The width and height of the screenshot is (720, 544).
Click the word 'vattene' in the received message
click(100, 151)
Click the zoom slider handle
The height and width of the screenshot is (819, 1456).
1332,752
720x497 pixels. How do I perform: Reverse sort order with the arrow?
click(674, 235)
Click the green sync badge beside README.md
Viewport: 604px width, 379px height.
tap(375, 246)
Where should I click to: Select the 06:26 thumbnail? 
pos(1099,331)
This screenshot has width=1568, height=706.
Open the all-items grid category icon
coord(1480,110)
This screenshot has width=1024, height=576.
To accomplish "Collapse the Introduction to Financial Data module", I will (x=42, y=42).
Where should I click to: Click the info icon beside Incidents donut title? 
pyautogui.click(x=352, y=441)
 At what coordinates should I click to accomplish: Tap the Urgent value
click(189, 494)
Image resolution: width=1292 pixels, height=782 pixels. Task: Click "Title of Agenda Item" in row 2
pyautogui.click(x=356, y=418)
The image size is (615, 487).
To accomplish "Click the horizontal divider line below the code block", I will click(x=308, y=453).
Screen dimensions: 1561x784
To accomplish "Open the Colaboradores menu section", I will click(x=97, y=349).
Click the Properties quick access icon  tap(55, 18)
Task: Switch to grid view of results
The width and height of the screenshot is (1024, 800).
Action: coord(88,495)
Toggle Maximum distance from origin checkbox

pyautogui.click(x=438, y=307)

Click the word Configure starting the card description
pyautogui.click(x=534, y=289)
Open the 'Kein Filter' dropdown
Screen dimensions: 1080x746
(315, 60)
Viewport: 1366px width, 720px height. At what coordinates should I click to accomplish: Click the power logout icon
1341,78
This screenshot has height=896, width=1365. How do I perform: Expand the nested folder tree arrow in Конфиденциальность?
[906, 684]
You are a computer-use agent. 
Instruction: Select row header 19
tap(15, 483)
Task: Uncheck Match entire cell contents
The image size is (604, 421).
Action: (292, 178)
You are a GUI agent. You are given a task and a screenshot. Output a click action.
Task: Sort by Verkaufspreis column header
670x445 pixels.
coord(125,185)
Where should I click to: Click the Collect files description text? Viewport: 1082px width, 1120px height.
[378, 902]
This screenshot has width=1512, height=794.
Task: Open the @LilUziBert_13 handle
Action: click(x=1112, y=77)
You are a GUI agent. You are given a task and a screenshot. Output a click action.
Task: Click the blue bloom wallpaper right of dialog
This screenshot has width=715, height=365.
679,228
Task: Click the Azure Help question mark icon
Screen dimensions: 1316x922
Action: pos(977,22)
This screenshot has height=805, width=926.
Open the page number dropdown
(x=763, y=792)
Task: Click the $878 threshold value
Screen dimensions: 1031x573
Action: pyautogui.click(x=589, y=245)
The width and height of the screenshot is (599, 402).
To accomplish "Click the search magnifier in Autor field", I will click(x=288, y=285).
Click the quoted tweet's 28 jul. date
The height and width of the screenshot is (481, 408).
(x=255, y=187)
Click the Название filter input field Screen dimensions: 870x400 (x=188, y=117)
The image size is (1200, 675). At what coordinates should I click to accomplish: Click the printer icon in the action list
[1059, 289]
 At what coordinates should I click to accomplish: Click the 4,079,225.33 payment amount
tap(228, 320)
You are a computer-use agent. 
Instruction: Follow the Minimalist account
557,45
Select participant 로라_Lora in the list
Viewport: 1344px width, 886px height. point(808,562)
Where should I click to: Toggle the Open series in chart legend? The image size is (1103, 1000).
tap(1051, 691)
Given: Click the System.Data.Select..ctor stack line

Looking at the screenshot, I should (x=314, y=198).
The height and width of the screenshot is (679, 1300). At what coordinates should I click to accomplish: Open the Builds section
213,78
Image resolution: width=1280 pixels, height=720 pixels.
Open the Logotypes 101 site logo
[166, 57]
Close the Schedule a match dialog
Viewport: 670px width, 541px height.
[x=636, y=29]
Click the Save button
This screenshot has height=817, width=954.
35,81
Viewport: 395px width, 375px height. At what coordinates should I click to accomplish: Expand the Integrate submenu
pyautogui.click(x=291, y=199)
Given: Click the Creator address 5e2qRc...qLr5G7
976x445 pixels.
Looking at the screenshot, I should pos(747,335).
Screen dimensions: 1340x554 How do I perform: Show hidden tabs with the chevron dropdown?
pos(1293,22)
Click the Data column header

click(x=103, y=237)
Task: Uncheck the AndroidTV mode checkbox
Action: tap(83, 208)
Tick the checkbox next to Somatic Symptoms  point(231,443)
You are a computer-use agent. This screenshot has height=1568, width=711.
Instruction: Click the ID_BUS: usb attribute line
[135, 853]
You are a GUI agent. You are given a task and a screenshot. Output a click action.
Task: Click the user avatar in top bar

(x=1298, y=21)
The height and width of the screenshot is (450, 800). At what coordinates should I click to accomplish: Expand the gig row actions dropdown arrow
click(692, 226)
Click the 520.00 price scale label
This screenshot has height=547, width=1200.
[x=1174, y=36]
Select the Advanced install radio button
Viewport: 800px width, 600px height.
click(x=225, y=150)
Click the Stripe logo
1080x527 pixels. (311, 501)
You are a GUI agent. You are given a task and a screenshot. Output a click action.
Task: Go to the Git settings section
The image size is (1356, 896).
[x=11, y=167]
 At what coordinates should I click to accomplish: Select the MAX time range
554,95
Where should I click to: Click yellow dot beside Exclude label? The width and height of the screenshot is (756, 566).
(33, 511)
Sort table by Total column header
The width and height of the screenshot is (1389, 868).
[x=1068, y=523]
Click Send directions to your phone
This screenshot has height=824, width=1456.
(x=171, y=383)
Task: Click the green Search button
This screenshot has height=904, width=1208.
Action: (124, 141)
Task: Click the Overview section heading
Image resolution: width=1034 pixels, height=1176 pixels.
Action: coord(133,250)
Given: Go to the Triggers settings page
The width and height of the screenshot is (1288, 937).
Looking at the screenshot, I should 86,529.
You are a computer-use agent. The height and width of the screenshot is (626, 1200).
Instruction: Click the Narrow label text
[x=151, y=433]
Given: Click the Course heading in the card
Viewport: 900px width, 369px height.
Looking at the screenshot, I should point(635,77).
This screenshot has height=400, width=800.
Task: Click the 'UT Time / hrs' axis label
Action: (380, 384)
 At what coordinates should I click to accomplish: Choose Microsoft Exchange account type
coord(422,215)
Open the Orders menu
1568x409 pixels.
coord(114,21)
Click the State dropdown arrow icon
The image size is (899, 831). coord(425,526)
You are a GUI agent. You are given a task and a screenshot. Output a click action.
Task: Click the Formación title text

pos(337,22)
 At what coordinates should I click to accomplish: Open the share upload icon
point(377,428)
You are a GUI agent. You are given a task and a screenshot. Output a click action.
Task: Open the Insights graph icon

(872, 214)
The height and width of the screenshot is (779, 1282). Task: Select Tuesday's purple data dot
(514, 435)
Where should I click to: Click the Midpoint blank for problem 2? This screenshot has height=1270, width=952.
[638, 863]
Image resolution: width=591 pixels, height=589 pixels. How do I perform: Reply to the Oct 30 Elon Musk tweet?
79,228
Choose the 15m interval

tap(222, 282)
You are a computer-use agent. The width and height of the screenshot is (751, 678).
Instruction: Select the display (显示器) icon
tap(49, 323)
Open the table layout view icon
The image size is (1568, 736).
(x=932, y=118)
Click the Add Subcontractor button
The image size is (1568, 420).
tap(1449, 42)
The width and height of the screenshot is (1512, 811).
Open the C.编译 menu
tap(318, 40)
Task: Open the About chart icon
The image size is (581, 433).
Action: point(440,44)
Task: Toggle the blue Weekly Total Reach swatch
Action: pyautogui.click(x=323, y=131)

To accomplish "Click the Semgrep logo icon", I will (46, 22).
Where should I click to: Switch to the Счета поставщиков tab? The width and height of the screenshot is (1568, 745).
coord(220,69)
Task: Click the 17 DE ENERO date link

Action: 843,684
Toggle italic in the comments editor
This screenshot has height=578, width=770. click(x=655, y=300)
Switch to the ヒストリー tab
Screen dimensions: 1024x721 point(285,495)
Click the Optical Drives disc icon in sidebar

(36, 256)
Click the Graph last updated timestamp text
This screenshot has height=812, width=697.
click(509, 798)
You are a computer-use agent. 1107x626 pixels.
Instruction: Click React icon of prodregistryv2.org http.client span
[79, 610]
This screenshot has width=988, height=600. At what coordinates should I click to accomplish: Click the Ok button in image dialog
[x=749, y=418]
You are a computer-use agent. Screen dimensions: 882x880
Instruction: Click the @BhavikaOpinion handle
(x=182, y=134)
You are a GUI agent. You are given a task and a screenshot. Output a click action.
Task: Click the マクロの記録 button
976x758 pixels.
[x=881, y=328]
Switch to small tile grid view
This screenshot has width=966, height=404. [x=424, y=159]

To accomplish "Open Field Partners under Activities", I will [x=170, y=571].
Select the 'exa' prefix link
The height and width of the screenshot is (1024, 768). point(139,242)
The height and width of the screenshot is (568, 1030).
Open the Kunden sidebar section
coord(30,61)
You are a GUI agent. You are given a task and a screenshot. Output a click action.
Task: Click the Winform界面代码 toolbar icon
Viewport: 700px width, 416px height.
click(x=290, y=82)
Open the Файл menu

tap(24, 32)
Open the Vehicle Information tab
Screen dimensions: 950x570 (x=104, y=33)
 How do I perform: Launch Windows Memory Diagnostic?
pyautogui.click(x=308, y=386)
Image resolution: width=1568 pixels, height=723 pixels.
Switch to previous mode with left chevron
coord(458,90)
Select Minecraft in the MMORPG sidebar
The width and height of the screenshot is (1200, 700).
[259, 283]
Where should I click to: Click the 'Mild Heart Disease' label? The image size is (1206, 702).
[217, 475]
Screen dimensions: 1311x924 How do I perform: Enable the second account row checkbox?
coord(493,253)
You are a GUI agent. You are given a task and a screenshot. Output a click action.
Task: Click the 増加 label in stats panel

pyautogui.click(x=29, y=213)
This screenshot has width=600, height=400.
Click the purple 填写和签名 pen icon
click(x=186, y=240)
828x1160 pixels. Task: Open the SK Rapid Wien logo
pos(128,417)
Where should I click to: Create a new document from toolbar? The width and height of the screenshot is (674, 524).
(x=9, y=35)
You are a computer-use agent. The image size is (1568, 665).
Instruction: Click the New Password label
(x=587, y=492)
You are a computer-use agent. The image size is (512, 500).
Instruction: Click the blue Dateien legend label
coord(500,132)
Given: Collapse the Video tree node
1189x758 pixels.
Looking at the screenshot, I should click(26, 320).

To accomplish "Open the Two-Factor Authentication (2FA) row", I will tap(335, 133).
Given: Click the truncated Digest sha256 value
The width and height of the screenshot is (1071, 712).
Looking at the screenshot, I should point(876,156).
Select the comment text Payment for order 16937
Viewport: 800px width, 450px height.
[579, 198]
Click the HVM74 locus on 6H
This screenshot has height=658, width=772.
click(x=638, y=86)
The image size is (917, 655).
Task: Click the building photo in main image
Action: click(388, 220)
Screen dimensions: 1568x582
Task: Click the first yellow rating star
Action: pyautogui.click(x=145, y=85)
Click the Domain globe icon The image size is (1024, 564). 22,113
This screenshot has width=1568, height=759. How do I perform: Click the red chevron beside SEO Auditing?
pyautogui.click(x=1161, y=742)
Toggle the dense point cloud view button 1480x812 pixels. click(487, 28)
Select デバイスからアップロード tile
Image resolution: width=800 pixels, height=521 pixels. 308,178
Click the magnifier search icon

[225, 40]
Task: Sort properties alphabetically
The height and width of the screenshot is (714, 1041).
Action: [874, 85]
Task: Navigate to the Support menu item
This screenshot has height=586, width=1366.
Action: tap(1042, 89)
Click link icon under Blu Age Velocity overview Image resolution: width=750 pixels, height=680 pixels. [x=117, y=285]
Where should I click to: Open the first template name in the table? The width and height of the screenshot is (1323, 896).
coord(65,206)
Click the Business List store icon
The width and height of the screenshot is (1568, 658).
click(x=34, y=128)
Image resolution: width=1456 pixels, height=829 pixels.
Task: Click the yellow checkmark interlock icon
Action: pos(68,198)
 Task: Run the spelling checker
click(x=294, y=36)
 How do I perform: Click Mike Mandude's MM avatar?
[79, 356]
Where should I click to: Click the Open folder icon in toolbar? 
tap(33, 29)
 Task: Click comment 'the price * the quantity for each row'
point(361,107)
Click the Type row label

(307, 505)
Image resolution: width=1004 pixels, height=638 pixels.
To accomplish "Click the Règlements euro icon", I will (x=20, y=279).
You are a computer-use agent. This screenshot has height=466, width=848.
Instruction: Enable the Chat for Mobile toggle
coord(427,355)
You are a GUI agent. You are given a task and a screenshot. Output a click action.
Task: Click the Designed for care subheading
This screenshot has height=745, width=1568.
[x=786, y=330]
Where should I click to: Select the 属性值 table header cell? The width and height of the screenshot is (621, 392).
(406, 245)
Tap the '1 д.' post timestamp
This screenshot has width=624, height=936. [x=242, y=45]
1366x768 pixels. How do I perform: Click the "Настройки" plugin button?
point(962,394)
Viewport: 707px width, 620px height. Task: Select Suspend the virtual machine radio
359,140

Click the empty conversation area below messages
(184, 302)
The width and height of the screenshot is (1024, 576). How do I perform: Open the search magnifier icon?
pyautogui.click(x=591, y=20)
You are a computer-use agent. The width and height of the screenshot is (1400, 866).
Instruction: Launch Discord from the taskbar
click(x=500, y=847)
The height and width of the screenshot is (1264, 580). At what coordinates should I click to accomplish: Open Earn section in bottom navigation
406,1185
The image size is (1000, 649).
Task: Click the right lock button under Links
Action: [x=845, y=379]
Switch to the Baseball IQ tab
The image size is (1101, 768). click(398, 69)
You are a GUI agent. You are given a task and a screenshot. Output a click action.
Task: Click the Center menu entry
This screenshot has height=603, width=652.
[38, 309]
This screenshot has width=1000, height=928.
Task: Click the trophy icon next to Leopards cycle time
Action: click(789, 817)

* * *

_Work to complete_:
Scan the records above, then copy out each line that mentions "settings".

_Final answer_:
Task: Go to the Git settings section
Given: Go to the Triggers settings page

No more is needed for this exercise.